Today, I received several e-mails and in-box messages that dealt with financial challenges between a husband and a wife. Although the challenges were all different, varying issues, they all had the same root: the husband and wife were speaking different money languages. Couples often get caught up in “symptoms” of financial incompatibility that is displayed when one spouse makes purchases or spends money helping others that the other spouse doesn’t approve of. This reaction doesn’t take into consideration the emotional conditioning that has taken place as each person encountered growing up. Of the couples that I meet with that are my clients, 95% of their financial woes are rooted in their emotional relationship with money as a child.
A lot of times (especially with women), our financial affairs often mirror an underlying personal sense of inadequacy. I have a friend that always says that a poor self-esteem is one of the most expensive things to finance. For men, especially if they grew up in a home where their father was absent and they helped take care of the home and their mother always called them “the little man of the house” there will always be a sense that, even after marriage, they have to take care of their “Moms.” Now, knowing this, it is unfair to make judgments against your spouse without ever considering their internal financial blueprint. You have to COMMUNICATE to gain understanding. I have discovered that there are four levels to money: Emotional, Spiritual, Practical, and Cultural. We tend to almost never take these levels into consideration when we date or marry a person. We tend to try to hold people hostage to our own standard of financial accountability, not knowing what’s on their “financial blueprint.”
You have to make your communication count with your spouse. This is why communicating with your spouse (or yourself if you are single) about money is so necessary if you want to build a financial house of fortitude, you have to be able to identify beliefs and emotions that hinder your financial success as a family. This is one of the reasons I am currently writing my book entitled Discovering Your Financial DNA.

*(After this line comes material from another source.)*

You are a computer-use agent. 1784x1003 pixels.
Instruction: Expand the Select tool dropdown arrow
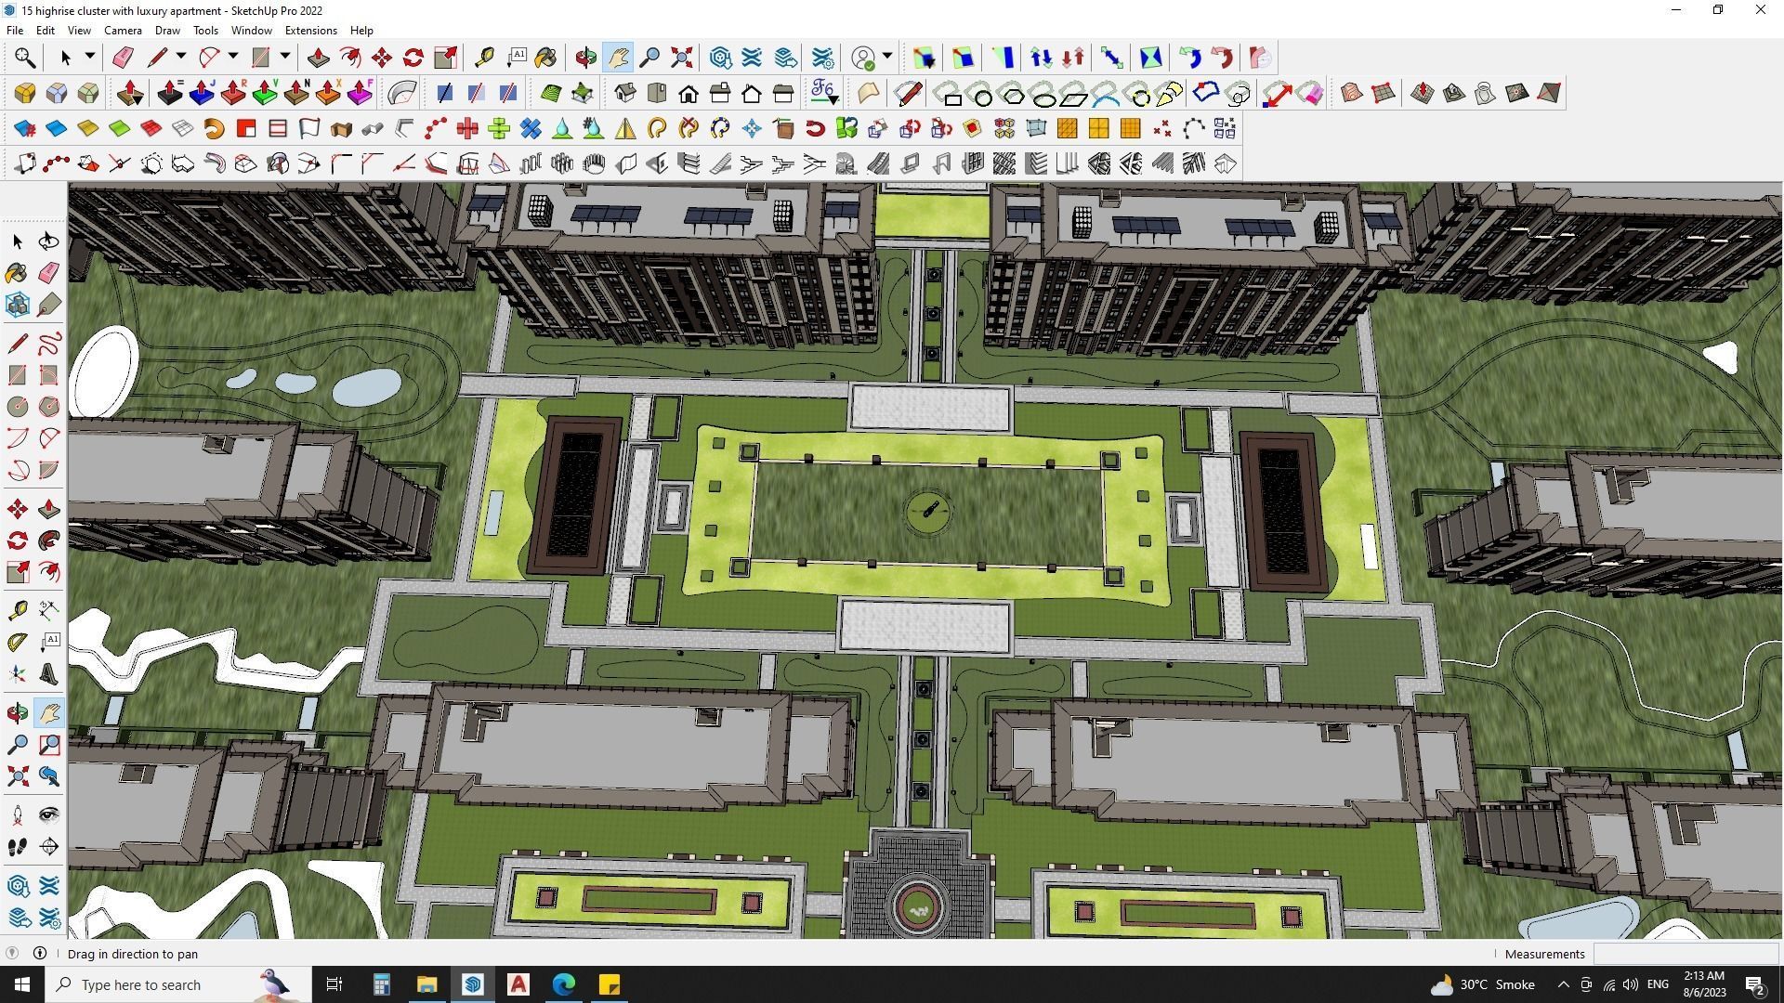coord(90,58)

Communication is a two-way interaction. The goal of communication should always be to create a connection to the person you are communicating with. You have to be clear, concise, consistent and committed when you are discussing your finances with your spouse. Words are tools, so use them to construct your message.
Try these conversation starters (AND PLEASE DON’T TRY THIS AFTER AN ARGUMENT OVER MONEY.) It won’t be as effective.
• How do you feel about yourself in relation to money?
• Who managed the money in your home when you were growing up?
• What kind of relationship did you have with that person?
• What did you learn about money from that environment?
• What positive or negative messages about money did you learn as you grew up?
• How does your childhood experience with money affect your spending and financial behavior today as an adult?
• Do your current money habits mirror someone else in your family (past or present)?
• Do your money habits reflect the absolute opposite of someone who influenced you as a child?
You would be surprised how this little exercise will help you gain an understanding of why your internal financial blueprint is wired the way it is. Hopefully, it will help you connect the dots, draw some conclusions and keep our eyes focused on creating a balanced life financially.
Remember, everyone has a story, what’s your story?